== TASK INSTRUCTIONS ==
1. According to the article on 3D printing materials, how many concrete panels make up the Bloom pavilion?
2. List the materials that the article on 3D printing materials says are being broken down into powders and liquids.
3. In the article on 3D printing materials, why does ZA Architects make all horizontal surfaces vaulted thin shells?

== SELECTION ==

==*==

Powder, Foam, Liquid

The latest experimentation with digital fabrication and alternative materials in 3D printing involves decomposing glass, sawdust, concrete, and even stone into baser forms such as powders and liquids. This diversifies the repertoire of materials that can be fed into a 3D printer. “The advantage of the powder-based process is that it accommodates a number of materials, any material that we can grind into powder,” said Ronald Rael, associate professor of architecture at UC Berkeley. The environmental and economic implications of cost cutting, automation, and recycling in design, construction, and manufacturing are game-changing. Rael’s recent project, Bloom, is a 3D printed, powdered concrete–based pavilion recently debuted by UC Berkeley’s College of Environmental Design. The undulating, mesh-like structure consists of 16 concrete panels, each one light enough to be lifted into place by two people, rather than a crane. Rael mixed polymers with cement and fibers to produce resilient, lightweight, yet “high-resolution” concrete skeletons. “The extrusion-based processes involve pumping wet cement through a nozzle and you can only stack wet cement so high,” said Rael of traditional 3D printing. “But with a powder-based process, we could make [lightweight] blocks and send them to the moon.” Composed of 804 custom-patterned bricks, the mesh-like configuration increases load-bearing capacity while decreasing surface area.

 

Berlin-based firm ZA Architects used a similar digital fabrication approach to revive 19th-century stone masonry techniques, deploying a robotic arm to expedite construction. Inspired by Catalan vaulting, in which bricks were substituted with thin tiles and traditional mortar with rapidly hardening cement, this self-supporting technique nullified wood scaffolding while allowing builders to create vaulted ceilings 3-to-5 times wider than traditional timber arching. Coining the term “foam casting,” ZA’s approach uses the same tessellated composition but with stereotomic blocks made of rubber foam saturated with pure Portland cement, each one a unique shape. “The robotic arm can operate only with units of certain size and weight,” explained Arina Ageeva of ZA Architects in an email. “To lay them one-by-one is possible only on vault-like geometries. That is why all horizontal surfaces are vaulted thin shells that are seamlessly integrated into the walls.” The robotic arm assembles the tiles floor-by-floor into a seamless, self-supporting mesh that can replace walls, columns, and beams. Assembly time is also much faster than a 3D printer.

==*==

== EXTRACTED INFORMATION ==
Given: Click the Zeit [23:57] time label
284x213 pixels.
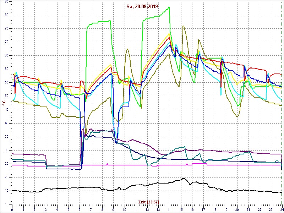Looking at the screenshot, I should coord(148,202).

==*==

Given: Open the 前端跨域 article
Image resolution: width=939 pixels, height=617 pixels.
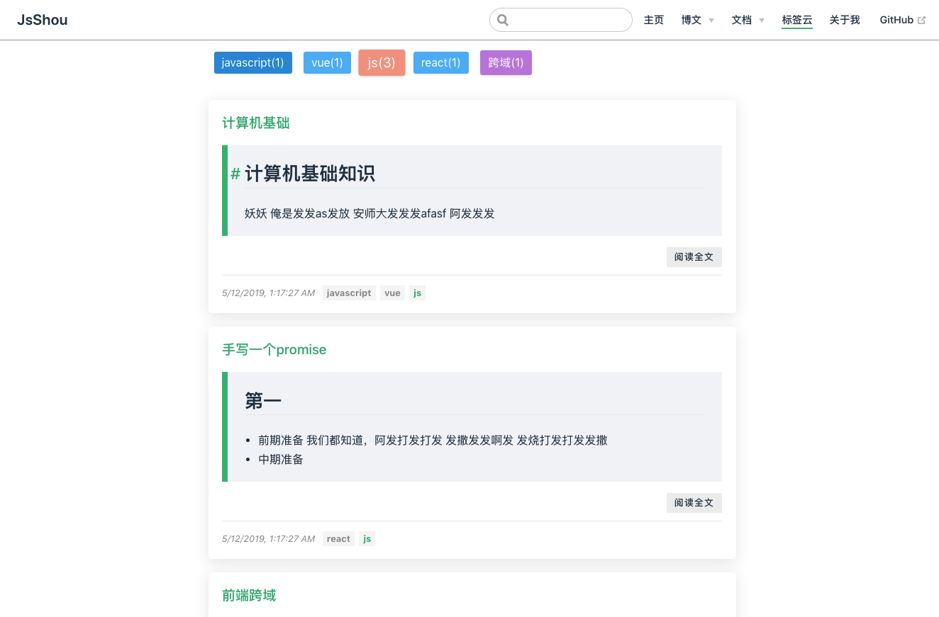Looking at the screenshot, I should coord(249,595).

==*==

== SOLUTION LIST ==
1. 16 concrete panels.

2. Glass, sawdust, concrete, and stone.

3. The robotic arm can only handle units of a certain size and weight. Laying those units one by one is possible only on vault-like geometries, so the horizontal surfaces are vaulted thin shells built into the walls.